Written task
Could you rewrite the rows from the line containing "How do I perform: Click the Grosir" through the last row, requests included, with every click coordinate in the answers multiplied by 0.65 and rounded to a whole number, halves rounding up? Leave every other number unchanged.

--------

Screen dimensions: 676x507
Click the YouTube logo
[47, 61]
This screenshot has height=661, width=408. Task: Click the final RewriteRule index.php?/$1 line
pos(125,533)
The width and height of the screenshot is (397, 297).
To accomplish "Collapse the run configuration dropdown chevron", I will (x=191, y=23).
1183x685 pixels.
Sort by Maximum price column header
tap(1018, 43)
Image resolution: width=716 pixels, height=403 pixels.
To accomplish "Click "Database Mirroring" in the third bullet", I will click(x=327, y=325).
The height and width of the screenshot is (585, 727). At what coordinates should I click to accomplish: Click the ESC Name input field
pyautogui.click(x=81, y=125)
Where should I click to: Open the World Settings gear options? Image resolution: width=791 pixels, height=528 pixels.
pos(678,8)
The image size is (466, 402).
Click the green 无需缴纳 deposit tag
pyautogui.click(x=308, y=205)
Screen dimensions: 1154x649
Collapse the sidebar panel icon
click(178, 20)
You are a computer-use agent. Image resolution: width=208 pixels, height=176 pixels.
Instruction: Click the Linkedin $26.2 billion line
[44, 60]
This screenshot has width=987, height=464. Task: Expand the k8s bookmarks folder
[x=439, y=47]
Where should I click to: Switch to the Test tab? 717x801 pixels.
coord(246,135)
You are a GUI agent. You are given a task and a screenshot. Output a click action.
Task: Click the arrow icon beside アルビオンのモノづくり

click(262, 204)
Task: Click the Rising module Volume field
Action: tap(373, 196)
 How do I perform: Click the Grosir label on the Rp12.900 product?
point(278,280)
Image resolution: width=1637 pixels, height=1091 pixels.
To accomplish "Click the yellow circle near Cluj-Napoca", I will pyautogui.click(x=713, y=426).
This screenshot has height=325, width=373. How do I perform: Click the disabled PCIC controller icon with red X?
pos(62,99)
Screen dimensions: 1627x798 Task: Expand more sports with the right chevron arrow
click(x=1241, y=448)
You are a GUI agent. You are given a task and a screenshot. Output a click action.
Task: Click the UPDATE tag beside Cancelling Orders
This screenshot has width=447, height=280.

--------

Written solution
 How do I perform: Click the Grosir label on the Rp12.900 product?
point(181,182)
Image resolution: width=1637 pixels, height=1091 pixels.
To accomplish "Click the yellow circle near Cluj-Napoca", I will pyautogui.click(x=463, y=277).
This screenshot has height=325, width=373. How do I perform: Click the disabled PCIC controller icon with red X?
pos(40,64)
Screen dimensions: 1627x798 Task: Expand more sports with the right chevron arrow
click(x=807, y=291)
You are a GUI agent. You are given a task and a screenshot. Output a click action.
Task: Click the UPDATE tag beside Cancelling Orders
This screenshot has width=447, height=280.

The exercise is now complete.